## The exercise
Reproduce below, without alteration, everything from the line containing "You are a computer-use agent. This" down to the line containing "Instruction: Click the", including both of those lines.

※ ※ ※

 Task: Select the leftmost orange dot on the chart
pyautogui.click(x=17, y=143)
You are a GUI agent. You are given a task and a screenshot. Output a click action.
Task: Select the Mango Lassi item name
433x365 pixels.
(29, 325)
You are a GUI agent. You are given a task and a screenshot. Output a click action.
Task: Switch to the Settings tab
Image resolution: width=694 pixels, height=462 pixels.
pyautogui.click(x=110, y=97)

※ ※ ※

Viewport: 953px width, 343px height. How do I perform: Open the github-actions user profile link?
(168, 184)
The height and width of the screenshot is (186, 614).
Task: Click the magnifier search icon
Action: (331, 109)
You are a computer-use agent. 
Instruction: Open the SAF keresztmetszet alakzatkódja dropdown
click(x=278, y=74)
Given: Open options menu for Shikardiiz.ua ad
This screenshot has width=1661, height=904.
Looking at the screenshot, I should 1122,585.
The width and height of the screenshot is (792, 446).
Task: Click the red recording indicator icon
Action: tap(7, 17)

※ ※ ※

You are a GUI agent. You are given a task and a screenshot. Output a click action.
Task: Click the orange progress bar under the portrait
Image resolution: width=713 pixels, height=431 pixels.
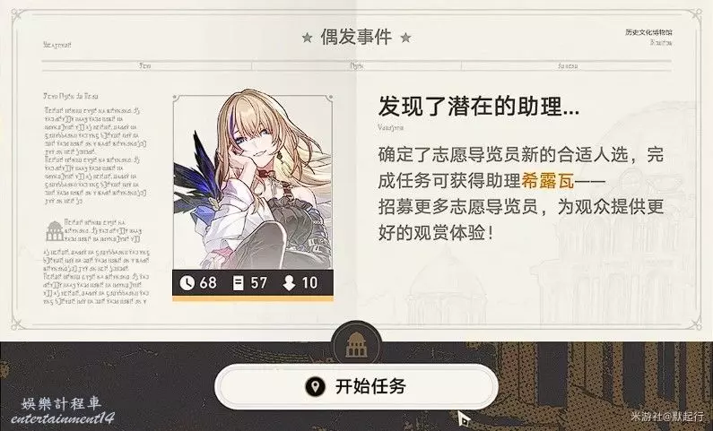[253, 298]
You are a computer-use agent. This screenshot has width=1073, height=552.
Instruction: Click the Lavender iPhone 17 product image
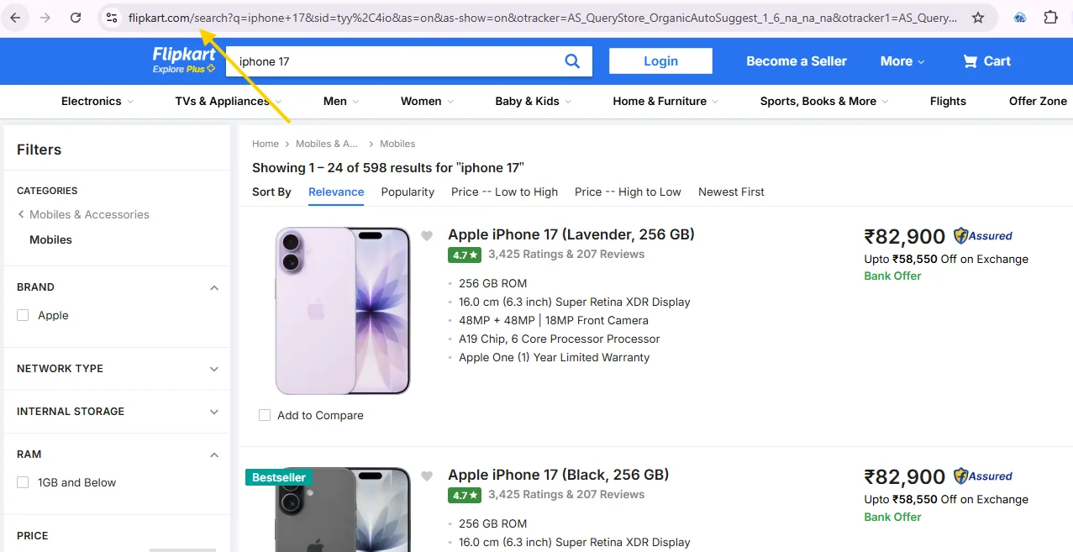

※ ※ ※

## Reply to the task
You are a computer-use agent. This screenshot has width=1073, height=552.
Instruction: Click the Lavender iPhone 17 product image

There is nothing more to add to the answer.